Desktop / mobile chipsets
- Performance segment: 580X
- Mainstream segment: 570X
- Value segment: 480X

Miscellaneous
- Release date: February 2007
- Predecessor: Radeon Xpress 1600 Radeon Xpress 3200
- Successor: AMD 690 chipset series

= AMD 580 chipset series =

Computer chipset series by AMD

AMD 580 chipset series is a computer chipset series designed by the AMD Graphics Product Group, for the AMD processors. It was designed for usage with ATI's CrossFire Multi GPU Technology, with both PCI Express slots running at x16 lanes each.

==History==

The 580X chipset was originally named the "ATI Radeon Xpress 3200 chipset". The Radeon Xpress chipset was designed by ATI to enter the realm of the desktop arena, especially the AMD Socket 939 platform where ATI's rival, nVidia, had a clear market advantage. The Xpress 200 was launched with the CrossFire edition of the chipset considered as the high end of the chipset. However, rolling delays with the Crossfire Master Cards forced ATI to launch the Socket 939 platform while the Intel platform was scrapped due to time constraints. Reviews painted the Xpress 200 Crossfire as a board that could match nVidia's nForce 4 SLI. With the release of the nForce 4 16x SLI, ATI changed strategy and announced the RD580 chipset.
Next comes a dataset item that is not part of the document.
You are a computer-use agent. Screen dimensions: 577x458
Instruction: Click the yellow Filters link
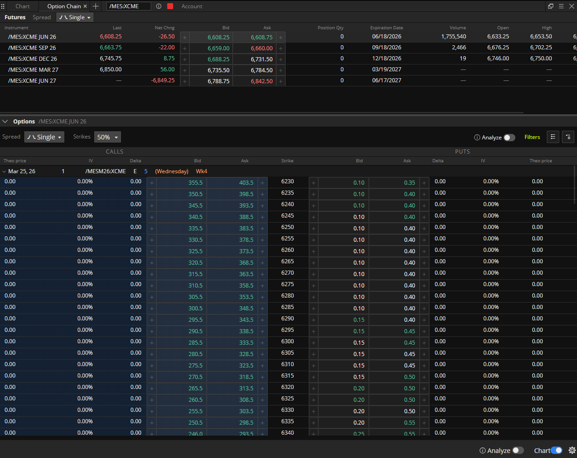[x=532, y=137]
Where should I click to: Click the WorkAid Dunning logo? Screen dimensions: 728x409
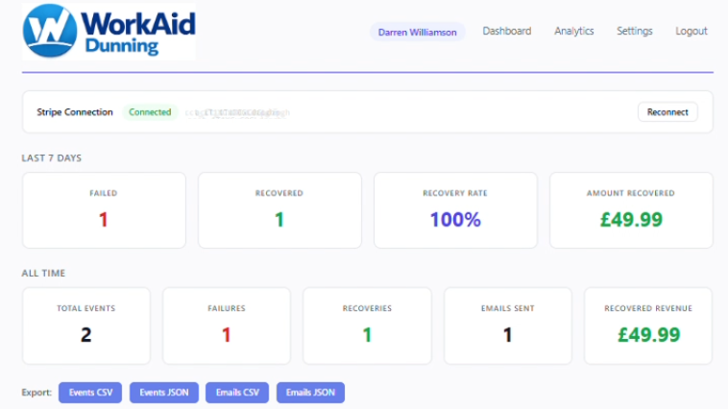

The RD580 was the same as the Xpress 200 chipset with the exception of the 40 PCI Express lanes within the northbridge. It was claimed by ATI that having 2 chipsets with 20 PCI Express lanes would slow down data transfers when the chipset is working in multi-GPU configurations. Having all of the PCI Express lanes within the Northbridge claimed to be more efficient and less bottlenecking as compared to the nForce 4 16x SLI. The RD580 was called the "Radeon Xpress 3200" and was released on March 1, 2006. Supposedly, the chipset is also configured for the new Socket AM2 and of such, many motherboard manufacturers have decided to skip the Socket 939 RD580 and began research and development (R&D) on the Socket AM2 version of RD580.

With the launch of the socket AM2, ATI also announced the release of their SB600 southbridge which was to be compatible with the RD580 northbridge. Originally, the SB450/SB460 was highly flawed in the USB design and lacking in cutting edge features as compared to nVidia's counterpart which resulted in low sales. The ULi 1575 Southbridge was the other preferred Southbridge until nVidia took over ULI. As a result, high expectations was placed on ATI to design a Southbridge that was on-par or greater than the ULI 1575. As reference boards for Socket AM2 trickled out, many sites commented that ATI had an even footing against nVidia with great improvement in the SB600 southbridge.

As of the completion of the acquisition of ATI, AMD has currently moved to rename all ATI chipsets for the AMD platform. The Xpress 3200 CrossFire chipsets for Socket AM2 processors have been renamed as the "AMD 580X Crossfire" chipset, for the socket 939 variant, since AMD has stopped producing socket 939 CPUs, the "Xpress 3200 CrossFire" chipset for socket 939 CPUs, has not been renamed.

==Naming of AMD chipsets==
To the consumer nowadays, the RD580 is known as the "CrossFire Xpress 3200".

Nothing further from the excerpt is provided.